Stricter control is another benefit of the new modern DCS system. Each start and stop during production is reported through the historian software, so operators receive a more realistic picture of each process and batch.

For example, if a batch abnormally deviates from its recipe parameters, the process will go into a safe state. When corrected and re-started, the batch will pick up where it paused by referencing specific KPIs. Previously, any disruptions in the process were dependent on human intervention and were not always reported. Even though it is automated, operators still have the flexibility to intervene if needed.

With this solution, Anglo Platinum managers can develop standard recipe templates and libraries. From a maintenance perspective, this makes it easier to identify areas within the operation that might be experiencing unnecessary trips, faults or other issues.


With the new DCS, operators at the platinum facility have access to reporting across every stage and level of the process, enabling them to keep track of recipes in real time and maintain stricter control during production.

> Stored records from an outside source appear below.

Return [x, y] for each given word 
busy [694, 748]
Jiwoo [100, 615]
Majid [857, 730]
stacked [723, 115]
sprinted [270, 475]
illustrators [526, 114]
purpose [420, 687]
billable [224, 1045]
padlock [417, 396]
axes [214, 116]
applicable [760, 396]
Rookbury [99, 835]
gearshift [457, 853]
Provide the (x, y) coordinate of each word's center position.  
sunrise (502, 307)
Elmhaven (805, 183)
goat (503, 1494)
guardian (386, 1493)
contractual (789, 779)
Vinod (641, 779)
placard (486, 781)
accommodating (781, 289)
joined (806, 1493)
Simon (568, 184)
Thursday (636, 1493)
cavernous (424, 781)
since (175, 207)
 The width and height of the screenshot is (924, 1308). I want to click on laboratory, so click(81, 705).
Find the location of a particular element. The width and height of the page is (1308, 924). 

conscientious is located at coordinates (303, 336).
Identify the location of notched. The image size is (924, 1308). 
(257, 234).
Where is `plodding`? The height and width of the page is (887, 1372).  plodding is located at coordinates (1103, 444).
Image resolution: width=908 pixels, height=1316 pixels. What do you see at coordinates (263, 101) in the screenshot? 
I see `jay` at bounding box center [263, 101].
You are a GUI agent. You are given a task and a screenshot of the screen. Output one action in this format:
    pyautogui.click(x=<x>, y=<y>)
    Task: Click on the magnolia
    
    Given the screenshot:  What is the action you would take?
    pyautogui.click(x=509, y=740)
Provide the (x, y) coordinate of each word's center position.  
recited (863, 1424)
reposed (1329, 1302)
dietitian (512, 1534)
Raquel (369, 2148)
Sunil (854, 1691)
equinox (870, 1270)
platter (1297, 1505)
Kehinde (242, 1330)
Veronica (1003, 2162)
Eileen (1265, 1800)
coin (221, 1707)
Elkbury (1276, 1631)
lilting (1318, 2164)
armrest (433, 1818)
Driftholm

"We have a more realistic view of operations now," du Preez said. "With additional information and increased visibility, our operators can better understand the process."

Operators can quickly compare batches and KPIs, and identify if and when a batch is deviating. As they get used to the system and monitor consecutive
batches, they will know how long a certain batch should take and when there is an issue.

The ISA-88-structured solution has also improved maintenance and troubleshooting, which helps the platinum company comply with strict international process control standards.

"What the PlantPAx modern DCS system is bringing to the table is flexibility and scalability," du Preez said. "We will always have unique requirements that we need to cater to, and this system gives us the option to meet those and remain compliant."

Editor’s note: The results in this article are specific to Anglo Platinum’s use of Rockwell Automation products and services in conjunction with other products. Specific results may vary for other customers. PlantPAx is a trademark of Rockwell Automation Inc.  

Tim Schmidt is the global marketing lead for process at Rockwell Automation Inc. For 15 years he has been focused on helping process customers solve problems with engineering and business development roles. He has a bachelor’s degree from the Milwaukee School of Engineering and a master’s in engineering from the University of Wisconsin.